Mr Stainer: It is really tricky to put a figure on things, especially, and I am going to use the cliché, under these very strange circumstances. The trend that we are seeing is a slight decline in the beer market. That is why it is really important to encourage the craft beer market. The one thing that has revitalised interest in beer has been craft beer. It has really ignited an interest in people. To use that other cliché, it is the rising tide, whereby the more interest you have in interesting beers, the more people return from wine, gin and all the other things to the beer market. Even if they are drinking the macro brands, they are just seeing another interesting thing that they can try.

As you have heard, there are 30 or 35 breweries in Northern Ireland that might take advantage of this. I do not think that there will be a huge percentage increase, but, if you incrementally saw a few more pubs putting local brands on their bar, you will start to see the reversal of a decline in beer sales to an increase. A really important point that has already been made by several people is that this money is inside the economy; it is not being taken out by the big companies. It is money that is being earned in the local economies and reinvested in local economies. If you see an increase in that, however small, it will be beneficial.

Ms Armstrong: Yes, absolutely. Locally, Echlinville Distillery is not too far from me, and the boost to the local economy has been extraordinary. They make whiskys and gins, and it is remarkable. Thank you very much for that, Tom. It was very useful.

Mr Newton: I thank Mr Stainer for coming along today. I welcome the evidence that he has presented to us. As Kellie Armstrong said, it is from a different perspective.

The emphasis to allow taprooms has been that the manufacturer of the beer should be allowed to sell their products on site. Do you envisage a change in the legislation to allow the brewery to bring in other beers for sale in the taproom?
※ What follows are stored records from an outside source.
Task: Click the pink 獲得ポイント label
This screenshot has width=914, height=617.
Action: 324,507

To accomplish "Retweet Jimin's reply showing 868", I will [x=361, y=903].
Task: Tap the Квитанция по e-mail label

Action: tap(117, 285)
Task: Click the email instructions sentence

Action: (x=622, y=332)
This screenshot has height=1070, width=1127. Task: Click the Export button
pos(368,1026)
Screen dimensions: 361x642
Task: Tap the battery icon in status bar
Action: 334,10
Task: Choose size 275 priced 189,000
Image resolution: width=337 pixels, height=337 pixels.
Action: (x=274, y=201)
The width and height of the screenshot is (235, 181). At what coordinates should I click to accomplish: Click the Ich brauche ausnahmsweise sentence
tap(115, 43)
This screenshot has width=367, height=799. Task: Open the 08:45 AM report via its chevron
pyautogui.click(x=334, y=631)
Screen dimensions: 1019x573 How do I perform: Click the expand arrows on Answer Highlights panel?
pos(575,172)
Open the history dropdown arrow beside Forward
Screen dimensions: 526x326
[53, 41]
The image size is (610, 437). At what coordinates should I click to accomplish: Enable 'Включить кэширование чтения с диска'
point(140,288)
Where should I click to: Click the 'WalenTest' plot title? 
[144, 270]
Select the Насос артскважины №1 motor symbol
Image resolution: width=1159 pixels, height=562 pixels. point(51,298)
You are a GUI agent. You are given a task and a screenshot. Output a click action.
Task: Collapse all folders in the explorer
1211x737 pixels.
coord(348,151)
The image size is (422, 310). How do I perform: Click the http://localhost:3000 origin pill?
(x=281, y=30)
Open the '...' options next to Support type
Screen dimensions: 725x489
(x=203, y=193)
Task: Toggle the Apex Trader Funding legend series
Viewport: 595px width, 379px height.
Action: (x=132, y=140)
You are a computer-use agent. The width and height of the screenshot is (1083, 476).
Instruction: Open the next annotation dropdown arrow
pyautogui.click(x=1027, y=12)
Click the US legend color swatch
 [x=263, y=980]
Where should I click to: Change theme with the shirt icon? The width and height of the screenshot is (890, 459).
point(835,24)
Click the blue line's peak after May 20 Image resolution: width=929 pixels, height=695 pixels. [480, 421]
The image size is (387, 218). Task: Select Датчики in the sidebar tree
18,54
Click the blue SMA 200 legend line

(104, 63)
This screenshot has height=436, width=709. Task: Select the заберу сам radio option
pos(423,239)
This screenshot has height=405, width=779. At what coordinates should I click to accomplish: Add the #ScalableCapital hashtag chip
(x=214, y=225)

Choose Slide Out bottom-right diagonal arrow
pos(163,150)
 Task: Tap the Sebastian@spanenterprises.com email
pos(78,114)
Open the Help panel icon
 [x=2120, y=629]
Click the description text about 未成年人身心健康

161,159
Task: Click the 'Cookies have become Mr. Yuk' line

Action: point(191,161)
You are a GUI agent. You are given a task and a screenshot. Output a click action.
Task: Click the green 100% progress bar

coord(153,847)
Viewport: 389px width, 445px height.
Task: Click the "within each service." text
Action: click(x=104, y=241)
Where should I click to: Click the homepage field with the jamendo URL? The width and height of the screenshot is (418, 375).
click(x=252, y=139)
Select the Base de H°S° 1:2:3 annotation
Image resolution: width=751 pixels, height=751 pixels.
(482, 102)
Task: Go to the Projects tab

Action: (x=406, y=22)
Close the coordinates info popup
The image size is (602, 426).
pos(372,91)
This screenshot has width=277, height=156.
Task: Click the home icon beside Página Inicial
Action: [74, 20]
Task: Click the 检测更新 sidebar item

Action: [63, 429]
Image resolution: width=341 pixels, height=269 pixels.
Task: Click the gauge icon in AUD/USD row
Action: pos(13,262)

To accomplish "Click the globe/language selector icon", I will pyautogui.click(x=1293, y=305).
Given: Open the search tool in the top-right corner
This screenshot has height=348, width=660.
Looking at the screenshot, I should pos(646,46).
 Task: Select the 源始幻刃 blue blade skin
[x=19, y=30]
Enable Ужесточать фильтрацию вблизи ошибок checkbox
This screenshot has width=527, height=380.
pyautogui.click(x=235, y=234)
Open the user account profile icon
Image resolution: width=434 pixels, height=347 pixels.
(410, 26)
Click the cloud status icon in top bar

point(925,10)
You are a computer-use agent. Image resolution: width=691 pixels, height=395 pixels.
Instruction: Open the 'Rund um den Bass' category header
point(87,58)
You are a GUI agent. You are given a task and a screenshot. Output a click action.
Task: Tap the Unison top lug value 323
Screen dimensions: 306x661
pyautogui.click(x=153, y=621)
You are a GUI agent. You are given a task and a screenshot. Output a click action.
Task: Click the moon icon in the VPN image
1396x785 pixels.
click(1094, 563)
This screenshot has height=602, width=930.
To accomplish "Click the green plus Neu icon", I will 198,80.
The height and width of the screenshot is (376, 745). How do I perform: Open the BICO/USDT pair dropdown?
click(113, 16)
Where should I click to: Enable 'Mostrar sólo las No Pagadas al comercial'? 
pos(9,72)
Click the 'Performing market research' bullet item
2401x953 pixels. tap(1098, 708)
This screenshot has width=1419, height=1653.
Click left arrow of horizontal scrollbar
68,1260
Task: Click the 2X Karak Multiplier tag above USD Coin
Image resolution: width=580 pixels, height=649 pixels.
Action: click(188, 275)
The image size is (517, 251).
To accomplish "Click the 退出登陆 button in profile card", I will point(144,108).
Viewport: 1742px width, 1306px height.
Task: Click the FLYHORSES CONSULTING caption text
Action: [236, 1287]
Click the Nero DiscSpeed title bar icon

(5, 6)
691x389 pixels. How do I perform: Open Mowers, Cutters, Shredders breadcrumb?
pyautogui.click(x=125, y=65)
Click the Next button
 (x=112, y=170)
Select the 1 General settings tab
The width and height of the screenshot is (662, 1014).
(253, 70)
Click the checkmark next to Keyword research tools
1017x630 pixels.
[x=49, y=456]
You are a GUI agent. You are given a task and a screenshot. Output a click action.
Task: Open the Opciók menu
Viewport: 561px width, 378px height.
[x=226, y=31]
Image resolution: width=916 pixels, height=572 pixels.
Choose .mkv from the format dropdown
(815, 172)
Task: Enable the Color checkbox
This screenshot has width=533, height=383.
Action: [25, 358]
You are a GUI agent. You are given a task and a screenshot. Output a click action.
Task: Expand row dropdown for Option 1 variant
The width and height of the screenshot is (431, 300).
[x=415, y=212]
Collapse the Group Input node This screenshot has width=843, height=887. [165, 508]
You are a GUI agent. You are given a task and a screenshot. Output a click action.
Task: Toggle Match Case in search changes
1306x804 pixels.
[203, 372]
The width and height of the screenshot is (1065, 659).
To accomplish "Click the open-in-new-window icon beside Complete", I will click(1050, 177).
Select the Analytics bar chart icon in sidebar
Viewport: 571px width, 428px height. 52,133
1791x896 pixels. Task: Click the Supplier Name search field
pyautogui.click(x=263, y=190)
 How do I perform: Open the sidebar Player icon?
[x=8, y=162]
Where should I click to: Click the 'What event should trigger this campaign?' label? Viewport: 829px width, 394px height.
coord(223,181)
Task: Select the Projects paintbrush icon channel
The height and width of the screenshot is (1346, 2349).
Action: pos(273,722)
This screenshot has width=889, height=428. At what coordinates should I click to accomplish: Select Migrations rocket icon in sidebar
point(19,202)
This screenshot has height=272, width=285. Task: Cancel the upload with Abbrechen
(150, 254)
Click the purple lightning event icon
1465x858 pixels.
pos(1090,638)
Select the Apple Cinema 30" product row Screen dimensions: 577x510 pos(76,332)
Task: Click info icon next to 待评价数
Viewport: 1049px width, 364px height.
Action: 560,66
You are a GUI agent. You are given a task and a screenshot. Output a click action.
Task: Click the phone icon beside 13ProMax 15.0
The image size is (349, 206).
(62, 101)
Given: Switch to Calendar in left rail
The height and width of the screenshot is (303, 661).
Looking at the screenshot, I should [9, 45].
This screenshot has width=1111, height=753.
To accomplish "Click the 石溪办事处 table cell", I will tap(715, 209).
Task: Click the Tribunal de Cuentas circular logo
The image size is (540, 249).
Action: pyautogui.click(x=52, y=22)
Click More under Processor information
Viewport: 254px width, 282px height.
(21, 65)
Mr Stainer: At the moment, our general hope is that we can just allow producers to sell their own products in their taprooms. A word that has been used quite a lot is "control"; for them to have control over how they sell their products in their taprooms. As Bruce said, there are possibilities when you have collaboration breweries or maybe they have joined forces with another brewer to produce a special beer that they might want to sell that as well. That is not moving massively away from the intention of the legislation. We are also hearing from brewers in Northern Ireland that they are happy to sell their own produce and do not see a need to sell other things. As you have heard, they are not looking to recreate the pub experience; this is very different. It is a showcase of their products, and it is in their interest to showcase their products rather than to dilute that with lots of other products. There are a few exceptions, such as if they have been involved in a collaboration brew somewhere, in which case, both brewers will probably make it available in their shops. We will not be pushing to open this up massively to allow them to sell whatever they like in the taprooms.

Mr Newton: OK, thank you.

The Chairperson (Ms P Bradley): No other member has indicated that they want to ask a question. Thank you, Tom, for coming and briefing us today.

Mr Stainer: Thank you.

The Chairperson (Ms P Bradley): Thanks, Tom. Bye-bye.